WHAT YOU WILL DO:
All that is wanted is a word-for-word copy of the data from its first line to the line containing "has width=1778, height=936.", both included.

Stored entries:

------------------------

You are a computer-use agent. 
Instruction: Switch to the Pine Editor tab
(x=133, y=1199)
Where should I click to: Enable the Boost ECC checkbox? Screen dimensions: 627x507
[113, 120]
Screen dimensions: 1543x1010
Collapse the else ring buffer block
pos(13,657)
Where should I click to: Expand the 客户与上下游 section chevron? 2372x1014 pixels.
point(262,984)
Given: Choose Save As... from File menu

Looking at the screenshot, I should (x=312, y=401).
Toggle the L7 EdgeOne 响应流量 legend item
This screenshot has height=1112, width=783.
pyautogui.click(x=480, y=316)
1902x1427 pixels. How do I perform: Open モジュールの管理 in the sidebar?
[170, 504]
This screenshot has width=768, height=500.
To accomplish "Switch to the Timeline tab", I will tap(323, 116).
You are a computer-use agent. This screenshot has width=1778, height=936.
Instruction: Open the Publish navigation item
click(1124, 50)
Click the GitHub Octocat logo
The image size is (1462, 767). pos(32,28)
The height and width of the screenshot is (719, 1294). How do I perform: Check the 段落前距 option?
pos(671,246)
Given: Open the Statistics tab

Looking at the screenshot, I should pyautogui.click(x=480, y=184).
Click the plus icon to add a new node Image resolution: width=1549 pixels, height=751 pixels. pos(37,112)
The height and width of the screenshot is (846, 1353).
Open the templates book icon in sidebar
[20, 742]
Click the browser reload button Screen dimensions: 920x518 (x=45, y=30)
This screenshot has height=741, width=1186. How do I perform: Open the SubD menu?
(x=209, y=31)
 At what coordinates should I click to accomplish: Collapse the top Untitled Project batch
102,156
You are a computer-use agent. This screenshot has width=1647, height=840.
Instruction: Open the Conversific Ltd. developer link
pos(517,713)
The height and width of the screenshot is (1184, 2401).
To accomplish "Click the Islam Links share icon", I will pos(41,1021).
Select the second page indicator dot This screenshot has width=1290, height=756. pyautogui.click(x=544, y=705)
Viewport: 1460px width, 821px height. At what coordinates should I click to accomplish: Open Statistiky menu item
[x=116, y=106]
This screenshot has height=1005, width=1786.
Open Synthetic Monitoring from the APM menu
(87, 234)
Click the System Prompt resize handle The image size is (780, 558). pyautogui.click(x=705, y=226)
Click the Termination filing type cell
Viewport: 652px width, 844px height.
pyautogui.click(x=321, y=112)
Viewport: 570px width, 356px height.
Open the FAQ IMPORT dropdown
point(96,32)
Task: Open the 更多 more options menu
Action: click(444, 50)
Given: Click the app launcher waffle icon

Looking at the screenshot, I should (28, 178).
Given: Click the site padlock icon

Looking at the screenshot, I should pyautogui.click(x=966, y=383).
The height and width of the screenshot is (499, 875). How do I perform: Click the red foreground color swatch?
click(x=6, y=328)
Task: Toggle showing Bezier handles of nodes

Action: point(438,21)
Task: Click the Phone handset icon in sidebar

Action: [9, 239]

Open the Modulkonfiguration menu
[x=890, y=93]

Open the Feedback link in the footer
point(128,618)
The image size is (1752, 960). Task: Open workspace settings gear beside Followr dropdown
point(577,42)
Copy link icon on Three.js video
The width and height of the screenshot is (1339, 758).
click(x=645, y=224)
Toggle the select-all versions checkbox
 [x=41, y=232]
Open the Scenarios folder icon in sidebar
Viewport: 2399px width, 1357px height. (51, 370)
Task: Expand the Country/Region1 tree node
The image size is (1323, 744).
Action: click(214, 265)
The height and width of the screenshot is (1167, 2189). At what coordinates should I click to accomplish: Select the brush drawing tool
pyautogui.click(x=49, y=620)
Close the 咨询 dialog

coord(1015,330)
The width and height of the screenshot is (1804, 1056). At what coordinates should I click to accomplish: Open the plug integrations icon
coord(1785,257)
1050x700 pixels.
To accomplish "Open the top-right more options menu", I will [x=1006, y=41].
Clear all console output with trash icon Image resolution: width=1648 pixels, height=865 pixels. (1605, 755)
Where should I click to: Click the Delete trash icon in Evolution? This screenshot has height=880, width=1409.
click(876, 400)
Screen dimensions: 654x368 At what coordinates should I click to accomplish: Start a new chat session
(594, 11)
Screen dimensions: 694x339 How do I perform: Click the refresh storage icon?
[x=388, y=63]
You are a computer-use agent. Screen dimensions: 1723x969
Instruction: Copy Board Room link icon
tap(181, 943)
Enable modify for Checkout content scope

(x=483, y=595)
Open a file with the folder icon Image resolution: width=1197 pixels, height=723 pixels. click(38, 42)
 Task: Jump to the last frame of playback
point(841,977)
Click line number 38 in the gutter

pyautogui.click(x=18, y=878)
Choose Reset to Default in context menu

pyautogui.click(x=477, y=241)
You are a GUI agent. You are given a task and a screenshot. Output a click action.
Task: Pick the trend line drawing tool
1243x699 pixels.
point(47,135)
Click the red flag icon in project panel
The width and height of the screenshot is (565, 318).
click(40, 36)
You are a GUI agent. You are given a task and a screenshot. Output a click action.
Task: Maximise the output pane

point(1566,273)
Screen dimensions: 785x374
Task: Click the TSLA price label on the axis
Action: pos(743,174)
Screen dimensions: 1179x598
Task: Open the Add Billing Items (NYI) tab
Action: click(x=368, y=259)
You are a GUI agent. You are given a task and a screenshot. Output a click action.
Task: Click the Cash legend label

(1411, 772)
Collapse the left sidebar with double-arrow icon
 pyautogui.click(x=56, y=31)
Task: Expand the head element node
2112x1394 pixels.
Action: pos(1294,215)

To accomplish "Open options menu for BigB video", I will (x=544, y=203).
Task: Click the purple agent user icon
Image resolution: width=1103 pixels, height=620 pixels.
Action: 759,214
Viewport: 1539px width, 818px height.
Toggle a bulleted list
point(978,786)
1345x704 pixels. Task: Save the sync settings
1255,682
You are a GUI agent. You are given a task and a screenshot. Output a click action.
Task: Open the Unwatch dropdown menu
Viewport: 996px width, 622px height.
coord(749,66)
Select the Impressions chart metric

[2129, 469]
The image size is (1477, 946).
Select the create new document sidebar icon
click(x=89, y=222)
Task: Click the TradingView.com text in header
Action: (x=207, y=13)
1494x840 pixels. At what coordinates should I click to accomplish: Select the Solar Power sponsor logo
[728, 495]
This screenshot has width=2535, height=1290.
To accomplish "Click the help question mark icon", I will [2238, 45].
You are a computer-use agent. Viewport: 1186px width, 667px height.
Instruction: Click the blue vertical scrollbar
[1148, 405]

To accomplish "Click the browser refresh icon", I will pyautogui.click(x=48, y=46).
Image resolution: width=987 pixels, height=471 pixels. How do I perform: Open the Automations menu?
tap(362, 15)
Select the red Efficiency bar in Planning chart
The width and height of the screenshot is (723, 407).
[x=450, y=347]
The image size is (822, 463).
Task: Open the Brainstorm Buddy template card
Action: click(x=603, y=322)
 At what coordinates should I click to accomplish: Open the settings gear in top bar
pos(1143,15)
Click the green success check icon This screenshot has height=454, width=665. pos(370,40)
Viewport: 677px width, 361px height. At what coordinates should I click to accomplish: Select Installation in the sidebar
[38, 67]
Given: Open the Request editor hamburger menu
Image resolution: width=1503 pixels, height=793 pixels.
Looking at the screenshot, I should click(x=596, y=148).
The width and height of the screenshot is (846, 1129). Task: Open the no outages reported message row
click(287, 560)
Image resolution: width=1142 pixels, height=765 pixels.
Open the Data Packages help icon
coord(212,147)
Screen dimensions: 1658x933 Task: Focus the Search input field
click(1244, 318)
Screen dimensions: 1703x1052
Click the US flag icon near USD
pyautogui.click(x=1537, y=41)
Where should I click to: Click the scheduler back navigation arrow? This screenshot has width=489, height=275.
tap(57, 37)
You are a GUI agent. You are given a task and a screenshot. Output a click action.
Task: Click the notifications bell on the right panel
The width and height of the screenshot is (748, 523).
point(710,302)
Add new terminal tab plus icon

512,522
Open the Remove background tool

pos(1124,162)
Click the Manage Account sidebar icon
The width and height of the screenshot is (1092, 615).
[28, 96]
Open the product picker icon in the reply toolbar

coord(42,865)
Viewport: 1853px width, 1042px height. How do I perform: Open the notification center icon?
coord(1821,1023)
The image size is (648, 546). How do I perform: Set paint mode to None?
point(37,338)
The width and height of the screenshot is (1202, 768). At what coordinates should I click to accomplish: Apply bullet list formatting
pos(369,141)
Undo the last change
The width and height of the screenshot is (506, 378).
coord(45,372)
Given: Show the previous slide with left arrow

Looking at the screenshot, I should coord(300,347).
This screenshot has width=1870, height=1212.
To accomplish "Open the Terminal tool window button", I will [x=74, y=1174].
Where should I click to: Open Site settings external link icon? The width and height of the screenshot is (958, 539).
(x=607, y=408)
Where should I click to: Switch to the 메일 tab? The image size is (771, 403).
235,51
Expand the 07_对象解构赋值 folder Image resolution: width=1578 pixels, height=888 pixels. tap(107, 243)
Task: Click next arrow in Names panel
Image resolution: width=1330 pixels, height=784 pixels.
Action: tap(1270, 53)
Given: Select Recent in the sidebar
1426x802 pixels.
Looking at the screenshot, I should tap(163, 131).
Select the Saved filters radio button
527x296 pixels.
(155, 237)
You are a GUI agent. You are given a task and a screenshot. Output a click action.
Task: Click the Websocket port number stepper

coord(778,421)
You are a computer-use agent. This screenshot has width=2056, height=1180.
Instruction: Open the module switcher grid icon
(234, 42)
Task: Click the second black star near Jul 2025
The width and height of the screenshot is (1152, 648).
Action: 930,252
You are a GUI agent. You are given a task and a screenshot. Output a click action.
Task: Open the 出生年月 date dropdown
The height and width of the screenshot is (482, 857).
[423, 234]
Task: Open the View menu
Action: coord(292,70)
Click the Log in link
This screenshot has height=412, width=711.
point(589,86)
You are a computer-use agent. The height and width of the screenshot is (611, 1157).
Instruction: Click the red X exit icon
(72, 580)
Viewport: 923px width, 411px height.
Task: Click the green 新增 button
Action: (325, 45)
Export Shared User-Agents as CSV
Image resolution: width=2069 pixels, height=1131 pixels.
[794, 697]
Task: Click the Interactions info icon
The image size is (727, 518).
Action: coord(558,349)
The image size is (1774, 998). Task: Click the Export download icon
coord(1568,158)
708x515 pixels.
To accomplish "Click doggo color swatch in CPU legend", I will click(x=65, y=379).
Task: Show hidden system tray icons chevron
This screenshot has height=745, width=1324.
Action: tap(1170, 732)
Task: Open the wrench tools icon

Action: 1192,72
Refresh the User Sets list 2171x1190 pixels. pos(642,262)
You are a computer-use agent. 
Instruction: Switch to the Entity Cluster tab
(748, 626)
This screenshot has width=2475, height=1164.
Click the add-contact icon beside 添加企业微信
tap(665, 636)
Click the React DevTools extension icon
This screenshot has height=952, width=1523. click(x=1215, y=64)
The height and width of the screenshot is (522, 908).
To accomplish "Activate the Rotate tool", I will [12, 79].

------------------------

RESPONSE TO THIS TASK:
You are a computer-use agent. 
Instruction: Switch to the Pine Editor tab
(x=133, y=1199)
Where should I click to: Enable the Boost ECC checkbox? Screen dimensions: 627x507
[113, 120]
Screen dimensions: 1543x1010
Collapse the else ring buffer block
pos(13,657)
Where should I click to: Expand the 客户与上下游 section chevron? 2372x1014 pixels.
point(262,984)
Given: Choose Save As... from File menu

Looking at the screenshot, I should (x=312, y=401).
Toggle the L7 EdgeOne 响应流量 legend item
This screenshot has height=1112, width=783.
pyautogui.click(x=480, y=316)
1902x1427 pixels. How do I perform: Open モジュールの管理 in the sidebar?
[170, 504]
This screenshot has width=768, height=500.
To accomplish "Switch to the Timeline tab", I will tap(323, 116).
You are a computer-use agent. This screenshot has width=1778, height=936.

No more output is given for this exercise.